Preview: Solzhenitsyn's The Love Girl and the Innocent

Preview: Solzhenitsyn's The Love Girl and the Innocent

The vivid brutality of Solzhenitsyn's Soviet prison drama back on the London stage

Love in a cold climate: "The Love Girl and the Innocent"

Aleksandr Solzhenitsyn was two years out of prison camp when he wrote The Love Girl and the Innocent. The experience of the eight years of hell that followed his sentence in July 1945 for anti-Soviet activities gave the play its subject, one which the writer treated with a distinctly personal touch. Released in 1953, he was living in internal exile in the wilds of Kazakhstan, working as a teacher; he had also begun to write, though in the utmost secrecy.

In June 1955 he read the play to two friends, who themselves had also passed through the Stalinist gulag. During the reading, Solzhenitsyn would creep outside between scenes to check that nobody was listening in. He later remembered: “That night the life of the labour camps reappeared before us in all its vivid brutality.”

The next audience to hear the play, seven years later, would be a very different one, and the writer’s life had changed beyond recognition by then. Allowed to return to Moscow after Nikita Khrushchev’s 1956 Secret Speech acknowledging the true nature of the Stalinist regime, November 1962 had seen the momentous publication of Solzhenitsyn’s One Day in the Life of Ivan Denisovich, which brought the writer and his subject huge recognition, both at home and internationally.

The writer would later admit to his wife that it was his only camp infidelity

Moscow’s recently established ground-breaking Sovremmenik Theatre was another phenomenon of that historical moment’s new engagement with previously taboo subjects, and its dynamic director Oleg Yefremov was eager to stage Solzhenitsyn’s play. The author came to give a reading. DM Thomas’s biography recreates the scene: “Though members of the company found his reading somewhat hammy – and he, in his unstylish suit, looked like a dental technician, one actor said – the hardened professionals were very moved, and some were in tears after the first act.” But that staging would never become a reality, even though Solzhenitsyn petitioned for it through Khrushchev’s private secretary: the gates of reform has already been opened wide enough, and it was deemed not the appropriate time. Khrushchev’s ouster would soon bring the old days back.

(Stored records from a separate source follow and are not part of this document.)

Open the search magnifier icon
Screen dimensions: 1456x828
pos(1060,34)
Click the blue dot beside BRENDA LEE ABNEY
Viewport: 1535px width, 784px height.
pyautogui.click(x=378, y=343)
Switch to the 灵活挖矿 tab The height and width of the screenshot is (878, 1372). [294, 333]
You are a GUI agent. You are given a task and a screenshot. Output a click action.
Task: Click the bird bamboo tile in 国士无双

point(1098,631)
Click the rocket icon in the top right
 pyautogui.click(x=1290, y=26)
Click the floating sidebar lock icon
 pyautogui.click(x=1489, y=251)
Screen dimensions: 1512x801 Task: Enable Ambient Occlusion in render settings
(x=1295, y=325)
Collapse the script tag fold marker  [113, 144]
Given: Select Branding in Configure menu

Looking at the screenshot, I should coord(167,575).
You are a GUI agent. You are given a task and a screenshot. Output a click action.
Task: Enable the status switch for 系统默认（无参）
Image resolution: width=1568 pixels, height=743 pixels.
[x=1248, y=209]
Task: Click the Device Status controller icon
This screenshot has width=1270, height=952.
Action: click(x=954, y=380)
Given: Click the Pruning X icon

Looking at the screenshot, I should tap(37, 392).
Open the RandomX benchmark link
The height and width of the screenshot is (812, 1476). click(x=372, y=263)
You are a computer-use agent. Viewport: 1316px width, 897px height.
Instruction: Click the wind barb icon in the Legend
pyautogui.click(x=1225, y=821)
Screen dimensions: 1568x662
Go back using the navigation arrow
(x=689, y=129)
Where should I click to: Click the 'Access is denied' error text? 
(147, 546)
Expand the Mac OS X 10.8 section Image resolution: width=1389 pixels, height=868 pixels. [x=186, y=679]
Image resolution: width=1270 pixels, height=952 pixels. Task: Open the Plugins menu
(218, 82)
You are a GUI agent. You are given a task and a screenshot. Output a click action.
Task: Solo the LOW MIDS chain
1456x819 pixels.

Changing times aside, The Love Girl and the Innocent is as close to autobiography as anything Solzhenitsyn came to in his writing. The play’s hero, Nemov, is, like the dramatist, an army officer sent to the camps for an anti-Stalinist indiscretion, the "innocent" who strives to retain his personal morality in a venal world of moral compromises necessary for survival. Even if that survival is gauged by the standards embodied in the words, “You drop dead today, I drop dead tomorrow”. Alongside the brutality of the play's action, there's a darkly comic streak as well in the depiction of how the camp's various hierarchies actually work.

For Nemov, the only light in this darkness is Lyuba, the “love girl” of the title who finally must choose to trade herself to survive. His fated love for her in the play drew directly on Solzhenitsyn’s own experiences, a liaison early on in his prison time, in the identical context of a prison theatre group, with another prisoner, Anya Breslavskaya. The writer would later admit to his wife that it was his only camp infidelity, and we can surely hear the author’s despair in Nemov’s cry: “My wife’s 10 years away, a hundred fences of barbed wire away."

Solzhenitsyn’s play first reached the UK in 1965 as a BBC Play of the Month, directed by Alan Clarke, and isn’t staged that often. Matthew Dunster’s revival at Southwark Playhouse comes at a time when its theme resonates again. Production quota slavery continues in Russia’s penal colonies today, as imprisoned Pussy Riot member Nadezhda Tolokonnikova’s recent open letter chillingly reminded us: “I will not remain silent, resigned to watch as my fellow prisoners collapse under the strain of slavery-like conditions.” The harsh truth of Solzhenitsyn’s The Love Girl and the Innocent could hardly be expressed better.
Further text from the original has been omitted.